Performing experiments using FTFs
Predicting one grammatical variable with another
We now turn to the study of the interaction between two grammatical variables, i.e., how one aspect of grammatical structure might interact with another.
This is a bit more complicated than studying how sociolinguistic context might affect a grammatical outcome. The central practical problem is that you cannot complete a contingency table by computing intersections with logical ‘and’ in the normal way.
If you are not quite sure that you understand the simpler example on the previous page, please reread the discussion.
The concept of a ‘case’ in a grammatical sample
A corpus consists of independently  if not randomly  sampled “texts”. If we find two examples of a phenomenon in separate texts, we can readily assume that these examples have arisen independently. However, what if the phenomenon appears in the same text, in the same flow of utterances or in the same single utterance? We discussed this previously.
Note that a corpus text is not like a regular database, where records are typically independent from one another. Where records in a regular database are related (e.g., samples collected over time), they should be analysed differently.
In grammar, a case could be a single constituent, like a clause, or a group of associated constituents expressed as a more complex FTF.

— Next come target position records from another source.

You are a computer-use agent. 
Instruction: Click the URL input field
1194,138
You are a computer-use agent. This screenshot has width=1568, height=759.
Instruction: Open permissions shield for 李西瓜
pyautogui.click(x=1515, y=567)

If we want to investigate how two aspects of a grammatical phenomenon interact, we should note the following.
 The two variables must apply to the same phenomenon. That is, both variables must be based on the same fundamental definition of the case in question. Note that this fundamental definition could be specified as a set of alternative FTFs (as in the example below), but these alternatives should form a meaningful group (e.g., with/without a constituent). We will adopt the convention of specifying a definition of the case in the top left of the contingency tables.
 In practice, this means that we specify FTFs for every cell in the contingency table, not just for every column. We cannot use drag and drop logic to calcuate the intersections. However, we must avoid ambiguity in FTF relations (avoid unordered or eventual relations if at all possible).
 We should enumerate all alternatives of the case. Where an FTF cannot be used directly (ICECUP 3.1 allows a search for unspecified features but ICECUP 3.0 did not) we may infer these values by subtracting from a more general case, representing the total.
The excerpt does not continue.